Das Gotteshaus steht in städtebaulich exponierter Lage mit axialer Ausrichtung auf den Hobrechtschen Generalszug Bülowstraße–Yorckstraße. Das Kirchengebäude ist das einzige Bauwerk auf dem Dennewitzplatz, der in der aufgegabelten Bülowstraße liegt, und wegen der vorgegebenen Baufläche ist es nicht geostet.

Bau- und Gemeindegeschichte

Die Initiative, eine Kirche zu errichten, ging auf die benachbarte Zwölf-Apostel-Kirchengemeinde zurück, die in den 1870er Jahren für alle Zugezogenen genutzt wurde und lediglich 800 Personen Sitzplätze bot. Um 1880 wohnten 31.000 Protestanten im Einzugsbereich der Gemeinde. Dafür war die eigene Kirche schon zu klein geworden. Mit einer zusätzlichen Kirche sollte dem weiteren Anstieg der Bevölkerungszahlen und der Gläubigen Rechnung getragen werden. Insbesondere anlässlich des Luthergedenkfestes hatte die Kirchengemeinde einen Neubau beschlossen und den Namen nach dem Kirchenreformator Martin Luther festgelegt. Erst nach dem vierten Antrag, als die Bedingungen der Berliner Stadtverordnetenversammlung erfüllt werden konnten, nämlich eine neue Markthalle am Magdeburger Platz zu errichten, genehmigte die Stadtverwaltung (das Gebiet um die Kirche war als Schöneberger Vorstadt bereits 1861 von Schöneberg nach Berlin umgegliedert worden) am 1. Juni 1887 den Bau der Lutherkirche.
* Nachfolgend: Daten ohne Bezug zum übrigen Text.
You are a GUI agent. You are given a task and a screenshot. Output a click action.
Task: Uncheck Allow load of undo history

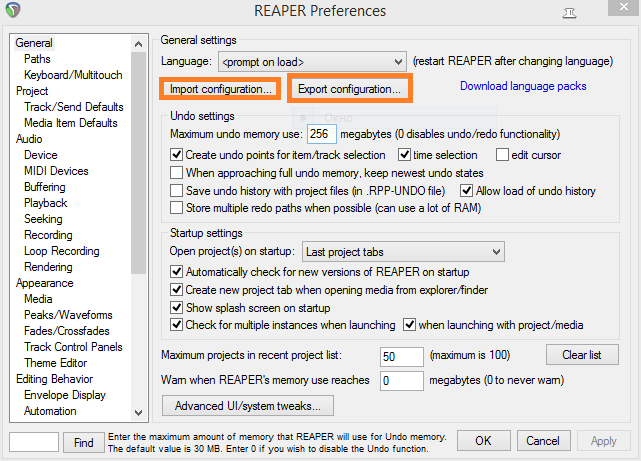(467, 191)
Die Bausumme wurde mit 473.000 Mark (kaufkraftbereinigt in heutiger Währung: rund 3,9 Millionen Euro) vorausberechnet, mit 580.000 Mark dann aber deutlich überschritten. Aus dem Kaiserlichen Baufonds kamen davon 200.000 Mark als Gnadengeschenk hinzu. Zudem gab es Schenkungen anderer Kirchengemeinden, Spenden u. a. vom preußischen Offizier Westphal, Geldsammlungen der Luthergemeinde und einen Zuschuss der evangelischen Kreissynode.

Die Genehmigung zum Bau beinhaltete die Einhaltung folgender Festlegungen:

  1. Beste Ausnutzung des Baugeländes,
  2. Einhaltung der Baukosten,
  3. stattliche Außen- und Innenerscheinung,
  4. gute Predigtkirche mit 1500 festen Sitzplätzen.

Am 18. April 1891 erfolgte die Grundsteinlegung im Beisein des Kaisers Wilhelm II. und seiner Frau Auguste Viktoria. Am 5. Mai 1894 wurde das Gotteshaus in Anwesenheit der Kaiserin und des Prinzen Friedrich Leopold von Preußen mit der feierlichen Namensgebung eingeweiht. Bauleiter der Kirche war Johannes Otzens Mitarbeiter Moritz Korn.

Bülowstraße um 1897 mit der Lutherkirche im Hintergrund
Etwa gleiche Perspektive mit der 1902 eröffneten Hochbahnstation Bülowstraße, 2007

Die Kirche wurde im Zweiten Weltkrieg schwer beschädigt, als sie in der Nacht vom 22. auf den 23. November 1943 bei alliierten Luftangriffen von Brandbomben getroffen wurde. Nach dem Krieg wurde die beschädigte Kirche zunächst mit provisorischen Maßnahmen wieder hergerichtet. Später wurde der Innenraum einfach und modern wiederhergestellt. In den Jahren 1959–1960 wurde das Kirchengebäude umgebaut. Die ursprünglichen Seitenemporen wurden nicht wiederhergestellt, der Altarbereich sowie das Hauptportal wurden verändert und die Turm-Eingangshalle neu gestaltet. Eine Restaurierung des ursprünglichen Zustands war vor dem Hintergrund knapper finanzieller Mittel nicht möglich. Die Anzahl der Sitzplätze betrug nun rund 400 im Hauptschiff und 50 Sitzplätze auf der Empore für die Orgel.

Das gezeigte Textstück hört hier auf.